Page excerpt:
* * *
Predictive healthcare: how AI can save lives by identifying diseases faster

Predictive healthcare: how AI can save lives by identifying diseases faster

 


As we approach COP28, which will focus on healthcare as part of its sustainability agenda, it is critical to assess the challenges that the globe faces in providing healthcare services to a growing global population. According to the World Health Organization (WHO), up to 3.5 billion people—over half of the world's population—lack access to essential healthcare services.

 

The causes of this disparity in healthcare service distribution are complicated and multidimensional, and correcting it will require herculean efforts by governments, research organizations, and the public and private sectors. Regardless of how difficult this mission appears to be, I am quite hopeful about the role of AI, which I believe will be critical to improving access to healthcare for traditionally underprivileged populations.

 

I previously worked with a team of researchers as a machine learning specialist focused on bringing AI to difficulties in medical image processing to develop a solution to help healthcare practitioners measure fetal growth at a pace and precision that would not otherwise be feasible.
* * *
Problems and tasks:
1. In the piece on AI in predictive healthcare, swap "herculean efforts" for "enormous efforts" in the part starting with "The causes of" and going on through "traditionally underprivileged populations.".
2. Translate this sentence from the article on AI in predictive healthcare into Spanish: "According to the World Health Organization (WHO), up to 3.5 billion people—over half of the world's population—lack access to essential healthcare services."
3. Pick up the article on AI in predictive healthcare after its last sentence and keep it going.
* * *
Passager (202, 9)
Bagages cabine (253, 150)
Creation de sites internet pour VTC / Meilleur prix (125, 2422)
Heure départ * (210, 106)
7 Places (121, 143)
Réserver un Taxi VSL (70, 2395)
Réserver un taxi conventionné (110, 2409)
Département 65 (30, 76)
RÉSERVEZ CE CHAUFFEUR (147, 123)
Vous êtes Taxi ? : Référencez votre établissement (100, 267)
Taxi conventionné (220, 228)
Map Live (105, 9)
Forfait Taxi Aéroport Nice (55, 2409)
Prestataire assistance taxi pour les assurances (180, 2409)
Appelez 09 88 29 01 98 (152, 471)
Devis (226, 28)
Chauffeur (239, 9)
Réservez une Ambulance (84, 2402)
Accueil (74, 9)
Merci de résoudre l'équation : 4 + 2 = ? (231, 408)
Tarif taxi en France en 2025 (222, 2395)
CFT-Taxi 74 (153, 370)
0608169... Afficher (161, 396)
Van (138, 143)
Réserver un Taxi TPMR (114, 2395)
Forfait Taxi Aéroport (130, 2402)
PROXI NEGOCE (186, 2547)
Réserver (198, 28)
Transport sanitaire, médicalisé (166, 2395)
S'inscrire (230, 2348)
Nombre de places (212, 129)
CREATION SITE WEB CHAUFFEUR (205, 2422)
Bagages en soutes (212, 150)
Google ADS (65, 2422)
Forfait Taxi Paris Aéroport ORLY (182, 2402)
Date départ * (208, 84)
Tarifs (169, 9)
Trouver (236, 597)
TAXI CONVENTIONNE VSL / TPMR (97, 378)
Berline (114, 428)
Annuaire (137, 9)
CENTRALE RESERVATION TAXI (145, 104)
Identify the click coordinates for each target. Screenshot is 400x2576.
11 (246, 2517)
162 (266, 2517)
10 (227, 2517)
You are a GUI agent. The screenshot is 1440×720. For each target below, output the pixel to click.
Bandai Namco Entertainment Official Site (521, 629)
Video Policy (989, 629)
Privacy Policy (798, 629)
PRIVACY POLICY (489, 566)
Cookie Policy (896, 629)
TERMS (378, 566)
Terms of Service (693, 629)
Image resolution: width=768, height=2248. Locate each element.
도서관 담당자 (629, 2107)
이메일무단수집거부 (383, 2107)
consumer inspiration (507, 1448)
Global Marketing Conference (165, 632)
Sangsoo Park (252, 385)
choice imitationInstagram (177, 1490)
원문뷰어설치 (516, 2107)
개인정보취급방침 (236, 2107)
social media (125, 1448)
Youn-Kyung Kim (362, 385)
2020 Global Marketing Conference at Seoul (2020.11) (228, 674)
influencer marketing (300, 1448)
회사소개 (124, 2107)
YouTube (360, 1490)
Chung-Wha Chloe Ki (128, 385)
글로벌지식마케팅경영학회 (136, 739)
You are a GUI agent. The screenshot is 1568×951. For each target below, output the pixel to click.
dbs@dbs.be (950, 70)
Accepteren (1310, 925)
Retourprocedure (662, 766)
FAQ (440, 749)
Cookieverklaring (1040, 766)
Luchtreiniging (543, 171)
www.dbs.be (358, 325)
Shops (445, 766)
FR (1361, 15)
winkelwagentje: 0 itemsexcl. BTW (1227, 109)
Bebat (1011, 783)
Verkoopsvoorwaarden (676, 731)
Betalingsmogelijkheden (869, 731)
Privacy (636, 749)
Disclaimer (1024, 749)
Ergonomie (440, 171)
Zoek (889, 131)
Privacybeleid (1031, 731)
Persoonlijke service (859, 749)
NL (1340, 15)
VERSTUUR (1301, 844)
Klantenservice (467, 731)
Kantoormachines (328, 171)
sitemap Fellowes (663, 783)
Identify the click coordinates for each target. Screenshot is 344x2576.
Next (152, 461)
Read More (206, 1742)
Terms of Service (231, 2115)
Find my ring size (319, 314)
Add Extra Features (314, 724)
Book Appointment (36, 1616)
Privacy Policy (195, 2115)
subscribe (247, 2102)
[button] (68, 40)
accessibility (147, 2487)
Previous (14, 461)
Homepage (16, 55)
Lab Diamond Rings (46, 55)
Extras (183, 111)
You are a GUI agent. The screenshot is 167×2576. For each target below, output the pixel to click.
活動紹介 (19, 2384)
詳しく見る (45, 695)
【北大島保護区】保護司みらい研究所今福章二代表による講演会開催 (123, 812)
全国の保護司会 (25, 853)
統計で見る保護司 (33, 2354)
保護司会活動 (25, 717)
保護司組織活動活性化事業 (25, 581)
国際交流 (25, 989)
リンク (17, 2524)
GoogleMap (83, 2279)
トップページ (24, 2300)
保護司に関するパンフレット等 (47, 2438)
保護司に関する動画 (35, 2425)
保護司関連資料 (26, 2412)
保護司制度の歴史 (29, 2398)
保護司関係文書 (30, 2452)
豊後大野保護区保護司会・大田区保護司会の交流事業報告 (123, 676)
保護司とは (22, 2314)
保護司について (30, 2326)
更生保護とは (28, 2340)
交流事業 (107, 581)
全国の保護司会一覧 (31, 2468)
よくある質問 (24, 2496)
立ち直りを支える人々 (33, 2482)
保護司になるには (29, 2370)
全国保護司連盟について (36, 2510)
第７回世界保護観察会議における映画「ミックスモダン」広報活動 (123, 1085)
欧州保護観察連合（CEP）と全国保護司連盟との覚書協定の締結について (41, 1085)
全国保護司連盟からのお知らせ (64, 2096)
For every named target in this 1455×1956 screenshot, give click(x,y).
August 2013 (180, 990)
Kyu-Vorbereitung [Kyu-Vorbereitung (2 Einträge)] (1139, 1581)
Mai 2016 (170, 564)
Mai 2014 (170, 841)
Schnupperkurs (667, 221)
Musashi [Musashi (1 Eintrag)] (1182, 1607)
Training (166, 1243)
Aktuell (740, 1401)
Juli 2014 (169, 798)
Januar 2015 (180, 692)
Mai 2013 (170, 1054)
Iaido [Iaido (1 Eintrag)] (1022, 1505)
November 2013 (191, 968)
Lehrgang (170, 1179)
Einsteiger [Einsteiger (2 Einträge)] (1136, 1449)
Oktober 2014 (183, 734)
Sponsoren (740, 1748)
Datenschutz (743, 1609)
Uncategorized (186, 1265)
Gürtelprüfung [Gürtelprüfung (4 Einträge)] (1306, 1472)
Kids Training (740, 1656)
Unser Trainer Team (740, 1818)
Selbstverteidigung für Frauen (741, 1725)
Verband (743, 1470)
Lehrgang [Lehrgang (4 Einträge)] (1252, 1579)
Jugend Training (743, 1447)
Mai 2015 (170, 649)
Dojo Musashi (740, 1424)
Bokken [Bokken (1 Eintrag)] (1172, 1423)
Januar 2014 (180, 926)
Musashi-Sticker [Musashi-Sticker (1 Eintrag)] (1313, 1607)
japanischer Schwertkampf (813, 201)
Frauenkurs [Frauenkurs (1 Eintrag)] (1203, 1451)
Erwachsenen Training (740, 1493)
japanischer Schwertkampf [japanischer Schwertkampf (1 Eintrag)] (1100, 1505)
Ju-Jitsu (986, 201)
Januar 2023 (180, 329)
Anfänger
* * *
Answers per task:
1.
The causes of this disparity in healthcare service distribution are complicated and multidimensional, and correcting it will require enormous efforts by governments, research organizations, and the public and private sectors. Regardless of how difficult this mission appears to be, I am quite hopeful about the role of AI, which I believe will be critical to improving access to healthcare for traditionally underprivileged populations.

2. Según la Organización Mundial de la Salud (OMS), hasta 3500 millones de personas —más de la mitad de la población mundial— carecen de acceso a servicios de salud esenciales.

3.
At MBZUAI, we are in the early phases of investigating how machine learning might be used to detect cardiovascular abnormalities in CT scans and possibly forecast future consequences. To that end, we are conducting a massive study in partnership with the University of Oxford to identify biomarkers that could anticipate potential heart problems before they appear as more visible symptoms. The Oxford team has already acquired 150,000 CT scans and long-term prospective results from patients all across the world. We will then train the AI system to distinguish between healthy cardiovascular systems and those that have—or are likely to develop—problems.

 

This large Oxford CT scan study is exciting, but I also want to go further and make sure that comparable transformative technology reaches people in remote and developing areas, where challenges like cardiovascular disease and fetal anomalies frequently go undetected with devastating results. However, broadening the solution in this way would pose certain special difficulties, such as how to conduct scans on individuals without access to a cutting-edge clinic or hospital. This is where the development of new technologies, such as portable ultrasound devices and the ability to push artificial intelligence (AI) to the edge of the network, holds the promise of saving many lives.

 

We are attempting to employ ultrasound scans for predictive diagnosis with my MBZUAI research team. Because it might allow medical personnel to scan patients' hearts and monitor the AI system's interpretation of these scans, the potential advantages of merging portable ultrasound scanners with AI in developing nations are increased. This recently discovered information might draw attention to important issues that require more study.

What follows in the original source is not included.